> Instrucciones:
(a) En el texto sobre la libertad de imprenta, ¿qué dos principios puede tener el clamor de libertad de imprenta?
(b) Transcribe del texto sobre la libertad de imprenta el pasaje que empieza en "Es preciso buscar" y termina en "ilustración?".
(c) Prosigue el texto sobre la libertad de imprenta desde el punto en que se interrumpe.

> Texto de lectura:

#####

Es preciso buscar el momento oportuno. Pues qué, ¿no hay más que
entenderse cualquier día del año, cualquier año del siglo?
¿Y quién es el encargado, preguntarán ustedes, de conocer el momento?,
¿quién es ese sabio sagaz y penetrante, que ha de conocer cuándo nos
conviene ser iguales, ser libres, poder hablar, ser, en una palabra,
felices?, ¿dónde está la línea divisoria entre la inoportunidad y
la oportunidad?, ¿quién es el ilustrado encargado de medir nuestra
ilustración?
_Por ahora_, amigo lector, no se columbra todavía á ese sabio:
responderemos: ni nosotros hemos hecho ánimo de responder _por ahora_
á todas las preguntas, ni nos dejarán responder tampoco _por ahora_;
aunque quisiéramos. Limitándonos _por ahora_ á probar que como hay
cosas buenas entre nosotros, hay palabras que parecen cosas, y
_palabras buenas_ que nos dan por _buenas palabras_. Que las voces _por
ahora_ son las primeras de ese género, y si bien se mira, bastante
hemos dicho _por ahora_.


LITERATURA
POESÍAS DE DON JUAN BAUTISTA ALONSO

Los hombres son raros en verdad. De cuatro veces tres no se entienden
unos á otros; y de tres cuatro no se entienden á sí mismos. Diría
uno oyendo ese prolongado clamor que pide libertad de imprenta
diariamente: «Éste es el país de la imprenta, de los libros... de los
periódicos...». Solemne chasco se llevaría quien tales consecuencias
dedujese. Es preciso entendernos: ese clamor de libertad de imprenta,
tan continuo, tan incesante, tan justo, puede tener dos principios:
puede considerarse como un derecho meramente político reclamado por
un pueblo víctima, que hace el último esfuerzo para romper la cadena;
y puede mirarse también como un órgano meramente literario, exigido
por un pueblo ansioso de ilustración. En el primer caso la imprenta
es el baluarte de la libertad civil, en el segundo el paladión de los
conocimientos humanos. Desgraciadamente, si se contempla despacio el
cuadro de nuestra ilustración científica, literaria y artística, esta
ansia de libertad de imprenta no se puede achacar á la cooperación de
ambos principios reunidos, cooperación que sería la perfección; no. Es
preciso contentarse con reconocerle la primera causa por origen; y esto
pinta bastante nuestra situación. Pedimos libertad de imprenta, no para
lucirnos, sino para quejarnos, como anda buscando la voz para gritar el
que abrumado por una horrible y miedosa pesadilla, tiene embargada el
habla por el sueño. Busquemos en España desgraciados y oprimidos, ¿pero
literatos?

#####

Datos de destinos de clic

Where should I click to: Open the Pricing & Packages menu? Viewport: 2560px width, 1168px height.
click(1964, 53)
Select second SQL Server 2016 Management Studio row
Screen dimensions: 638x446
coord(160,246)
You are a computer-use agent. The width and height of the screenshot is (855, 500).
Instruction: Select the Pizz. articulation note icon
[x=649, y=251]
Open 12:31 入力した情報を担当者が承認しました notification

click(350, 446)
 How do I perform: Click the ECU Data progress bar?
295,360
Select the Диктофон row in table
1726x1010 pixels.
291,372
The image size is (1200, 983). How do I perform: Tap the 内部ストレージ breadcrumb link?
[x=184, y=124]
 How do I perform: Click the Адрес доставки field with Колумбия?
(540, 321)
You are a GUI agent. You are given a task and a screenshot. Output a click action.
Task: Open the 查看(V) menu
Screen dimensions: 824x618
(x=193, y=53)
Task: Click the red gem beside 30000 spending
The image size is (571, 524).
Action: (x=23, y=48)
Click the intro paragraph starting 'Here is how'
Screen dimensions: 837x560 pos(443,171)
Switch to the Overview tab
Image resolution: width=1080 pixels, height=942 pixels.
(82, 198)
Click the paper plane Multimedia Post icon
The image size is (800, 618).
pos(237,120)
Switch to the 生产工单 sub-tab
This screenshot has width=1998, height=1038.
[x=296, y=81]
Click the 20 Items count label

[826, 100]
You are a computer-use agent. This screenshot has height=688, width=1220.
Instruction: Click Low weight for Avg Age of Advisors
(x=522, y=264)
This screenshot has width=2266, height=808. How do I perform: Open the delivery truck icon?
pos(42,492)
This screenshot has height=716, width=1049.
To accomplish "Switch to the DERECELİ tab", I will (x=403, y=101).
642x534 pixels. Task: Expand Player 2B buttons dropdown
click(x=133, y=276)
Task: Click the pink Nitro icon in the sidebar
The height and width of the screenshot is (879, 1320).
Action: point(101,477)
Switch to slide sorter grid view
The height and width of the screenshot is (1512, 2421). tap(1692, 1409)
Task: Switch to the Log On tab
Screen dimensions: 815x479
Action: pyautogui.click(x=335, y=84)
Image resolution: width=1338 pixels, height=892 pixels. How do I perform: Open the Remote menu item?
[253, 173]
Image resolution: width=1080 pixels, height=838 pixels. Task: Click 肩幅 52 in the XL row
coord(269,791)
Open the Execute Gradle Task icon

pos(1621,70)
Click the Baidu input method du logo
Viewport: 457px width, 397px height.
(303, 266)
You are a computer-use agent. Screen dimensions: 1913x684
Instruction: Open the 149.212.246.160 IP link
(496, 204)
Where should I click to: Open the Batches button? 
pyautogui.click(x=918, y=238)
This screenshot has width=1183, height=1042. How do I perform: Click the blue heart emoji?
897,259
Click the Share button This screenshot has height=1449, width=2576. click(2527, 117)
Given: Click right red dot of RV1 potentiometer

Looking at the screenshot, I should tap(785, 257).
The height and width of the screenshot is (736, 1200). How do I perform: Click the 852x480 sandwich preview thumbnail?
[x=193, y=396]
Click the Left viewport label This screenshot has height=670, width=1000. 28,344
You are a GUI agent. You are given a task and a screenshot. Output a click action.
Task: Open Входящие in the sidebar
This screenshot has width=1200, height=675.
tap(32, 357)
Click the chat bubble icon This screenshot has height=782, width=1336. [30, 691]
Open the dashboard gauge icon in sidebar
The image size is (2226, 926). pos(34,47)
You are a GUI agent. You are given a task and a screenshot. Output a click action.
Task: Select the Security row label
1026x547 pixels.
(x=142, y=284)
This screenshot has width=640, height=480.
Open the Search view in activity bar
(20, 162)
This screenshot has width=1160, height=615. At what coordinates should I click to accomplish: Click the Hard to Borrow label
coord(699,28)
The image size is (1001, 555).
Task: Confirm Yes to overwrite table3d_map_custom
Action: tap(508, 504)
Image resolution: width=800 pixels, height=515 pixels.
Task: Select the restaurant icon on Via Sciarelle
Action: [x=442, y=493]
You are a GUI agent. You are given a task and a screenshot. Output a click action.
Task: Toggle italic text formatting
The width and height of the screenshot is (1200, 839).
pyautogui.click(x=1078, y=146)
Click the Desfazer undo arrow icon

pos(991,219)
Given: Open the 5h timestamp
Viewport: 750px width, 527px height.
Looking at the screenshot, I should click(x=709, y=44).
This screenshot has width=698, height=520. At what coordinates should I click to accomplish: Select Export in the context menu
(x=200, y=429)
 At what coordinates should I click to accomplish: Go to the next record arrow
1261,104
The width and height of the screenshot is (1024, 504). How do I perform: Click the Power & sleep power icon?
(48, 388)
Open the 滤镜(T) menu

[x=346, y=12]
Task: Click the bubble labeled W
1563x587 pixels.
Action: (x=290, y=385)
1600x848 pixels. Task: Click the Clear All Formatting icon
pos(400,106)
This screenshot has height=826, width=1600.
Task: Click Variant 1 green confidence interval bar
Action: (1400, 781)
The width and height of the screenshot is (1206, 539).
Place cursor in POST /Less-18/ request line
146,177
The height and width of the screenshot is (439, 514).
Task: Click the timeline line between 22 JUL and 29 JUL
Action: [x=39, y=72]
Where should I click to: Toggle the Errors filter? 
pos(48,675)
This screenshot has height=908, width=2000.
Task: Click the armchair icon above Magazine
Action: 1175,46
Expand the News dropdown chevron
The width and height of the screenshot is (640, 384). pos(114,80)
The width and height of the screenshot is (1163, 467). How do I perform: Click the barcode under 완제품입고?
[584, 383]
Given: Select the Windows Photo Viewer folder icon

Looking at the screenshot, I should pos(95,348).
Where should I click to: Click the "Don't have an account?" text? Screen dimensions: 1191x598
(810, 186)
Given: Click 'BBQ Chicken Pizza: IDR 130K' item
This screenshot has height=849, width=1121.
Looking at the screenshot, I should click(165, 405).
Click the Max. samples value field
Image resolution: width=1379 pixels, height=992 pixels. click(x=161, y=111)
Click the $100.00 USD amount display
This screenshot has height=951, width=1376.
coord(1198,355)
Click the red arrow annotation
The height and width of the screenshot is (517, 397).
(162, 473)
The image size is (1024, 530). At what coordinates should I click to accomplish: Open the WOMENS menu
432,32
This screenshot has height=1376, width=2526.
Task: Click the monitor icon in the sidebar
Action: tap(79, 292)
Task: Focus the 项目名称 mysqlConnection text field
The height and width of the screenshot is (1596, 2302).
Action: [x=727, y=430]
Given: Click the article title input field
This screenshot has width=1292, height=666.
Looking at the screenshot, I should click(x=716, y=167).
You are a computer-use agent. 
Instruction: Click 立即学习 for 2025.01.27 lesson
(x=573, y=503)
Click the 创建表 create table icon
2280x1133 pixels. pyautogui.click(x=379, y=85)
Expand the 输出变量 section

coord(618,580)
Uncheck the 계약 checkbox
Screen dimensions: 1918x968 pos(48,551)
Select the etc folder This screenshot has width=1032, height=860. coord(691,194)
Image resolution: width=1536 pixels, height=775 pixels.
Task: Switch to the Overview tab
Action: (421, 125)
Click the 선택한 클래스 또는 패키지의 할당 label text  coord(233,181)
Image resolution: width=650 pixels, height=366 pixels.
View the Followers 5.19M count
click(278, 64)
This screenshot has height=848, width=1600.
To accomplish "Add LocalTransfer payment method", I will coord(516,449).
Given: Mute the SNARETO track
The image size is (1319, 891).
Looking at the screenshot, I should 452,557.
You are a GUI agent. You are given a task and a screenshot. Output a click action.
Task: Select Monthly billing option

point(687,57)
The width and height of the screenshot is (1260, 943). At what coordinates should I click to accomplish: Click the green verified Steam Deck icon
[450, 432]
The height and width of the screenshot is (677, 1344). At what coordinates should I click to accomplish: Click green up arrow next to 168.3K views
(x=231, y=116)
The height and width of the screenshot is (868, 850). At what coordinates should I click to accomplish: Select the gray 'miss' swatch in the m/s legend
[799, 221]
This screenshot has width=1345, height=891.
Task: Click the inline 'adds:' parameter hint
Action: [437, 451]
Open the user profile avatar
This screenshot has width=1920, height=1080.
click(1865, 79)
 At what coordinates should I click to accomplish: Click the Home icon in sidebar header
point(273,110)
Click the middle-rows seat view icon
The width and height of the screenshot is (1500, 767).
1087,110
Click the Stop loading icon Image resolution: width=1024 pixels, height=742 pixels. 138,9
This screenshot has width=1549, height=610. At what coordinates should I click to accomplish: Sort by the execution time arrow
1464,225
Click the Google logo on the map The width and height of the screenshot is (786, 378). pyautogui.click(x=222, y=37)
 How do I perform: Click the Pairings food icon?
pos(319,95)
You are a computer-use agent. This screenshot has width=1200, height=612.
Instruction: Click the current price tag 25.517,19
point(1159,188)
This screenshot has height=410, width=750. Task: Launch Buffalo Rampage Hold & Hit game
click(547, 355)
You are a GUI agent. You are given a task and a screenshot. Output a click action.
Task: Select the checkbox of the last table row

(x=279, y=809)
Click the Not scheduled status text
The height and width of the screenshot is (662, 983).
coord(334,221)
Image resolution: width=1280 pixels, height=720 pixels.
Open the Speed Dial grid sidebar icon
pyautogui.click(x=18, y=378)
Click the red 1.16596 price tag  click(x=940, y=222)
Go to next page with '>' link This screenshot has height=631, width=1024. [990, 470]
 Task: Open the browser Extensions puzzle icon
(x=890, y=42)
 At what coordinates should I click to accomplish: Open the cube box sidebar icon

#####

> Respuestas finales:
(a) Puede considerarse un derecho meramente político reclamado por un pueblo víctima, o un órgano meramente literario exigido por un pueblo ansioso de ilustración.

(b)
Es preciso buscar el momento oportuno. Pues qué, ¿no hay más que
entenderse cualquier día del año, cualquier año del siglo?
¿Y quién es el encargado, preguntarán ustedes, de conocer el momento?,
¿quién es ese sabio sagaz y penetrante, que ha de conocer cuándo nos
conviene ser iguales, ser libres, poder hablar, ser, en una palabra,
felices?, ¿dónde está la línea divisoria entre la inoportunidad y
la oportunidad?, ¿quién es el ilustrado encargado de medir nuestra
ilustración?

(c)
Á estas tristes reflexiones da lugar cada publicación original que
levanta la cabeza de cuando en cuando, mostrándose, como á hurtadillas,
entre nosotros. Es la voz que resuena en el desierto: ni un eco hay
que responda, ni un oído que la albergue, ni un pueblo que la escuche.
Montes de arena, hoy aquí, mañana allí: y un huracán violento. Nada más.
Si bien luce algún ingenio todavía de cuando en cuando, nuestra
literatura sin embargo no es más que un gran brasero apagado, entre
cuyas cenizas brilla aún pálida y oscilante tal cual chispa rezagada.
Nuestro siglo de oro ha pasado ya, y nuestro siglo XIX no ha llegado
todavía.
En poesía estamos aún á la altura de los arroyuelos murmuradores, de la
tórtola triste, de la palomita de Filis, de Batilo y Menalcas, de las
delicias de la vida pastoril, del caramillo y del recental, de la leche
y de la miel, y otras fantasmagorías por este estilo. En nuestra poesía
á lo menos no se hallará malicia; todo es pura inocencia. Ningún rumbo
nuevo, ningún resorte no usado. Convengamos en que el poeta del año
35, encenagado en esta sociedad envejecida, amalgama de oropeles y de
costumbres perdidas; presa él mismo de pasioncillas endebles, saliendo
de la fonda ó del billar, de la ópera ó del sarao, y á la vuelta de
esto empeñado en oir desde su bufete el cefirillo suave que juega
enamorado y malicioso por entre las hebras de oro ó de ébano de Filis,
y pintando á la Gesner la deliciosa vida del otero (invadido por los
facciosos), es un ser ridículamente hipócrita, ó furiosamente atrasado.
¿Qué significa escribir cosas que no cree ni el que las escribe, ni el
que las lee?
Empero no quisiéramos que se interpretara en mal del libro que
analizamos esta serie de reflexiones generales, que tienden sólo á
probar, no el atraso particular de tal ó cual poeta, sino el general
atraso de nuestra poesía. Mal pudiéramos por otra parte acriminar á
nadie de seguir demasiado estrictamente el camino más trillado; no
todos tienen espíritu suficiente para sacudir las cadenas de la rutina;
ni la antigua escuela que nos abruma aún por todas partes con su
acompasada monotonía nos permite otra cosa. Antes de inventar nos es
forzoso olvidar, y ésta es una doble tarea de que no son todos capaces;
acaso cuando le ocurre á cada cual olvidar, es tarde ya para él. Todo
va despacio entre nosotros, ¿por qué ha de ir de prisa sólo la poesía?
Colocándonos, pues, en la época á que corresponden estas poesías,
examinemos el libro en venta, no ya comparando á nuestro autor con
lord Byron ó Lamartine, puesto que su género es tan distinto que
difícilmente se le pudieran hallar puntos de contacto.
El tomo del señor Alonso se compone de _odas_, según la antigua
clasificación, y bajo este rótulo se encierran verdaderos _discursos_,
más ó menos filosóficos, elegíacos ó pindáricos, en que el poeta
desarrolla buena porción de dotes aventajadísimas: consta el volumen
además de romances, de sonetos, de letrillas, anacreónticas y canciones.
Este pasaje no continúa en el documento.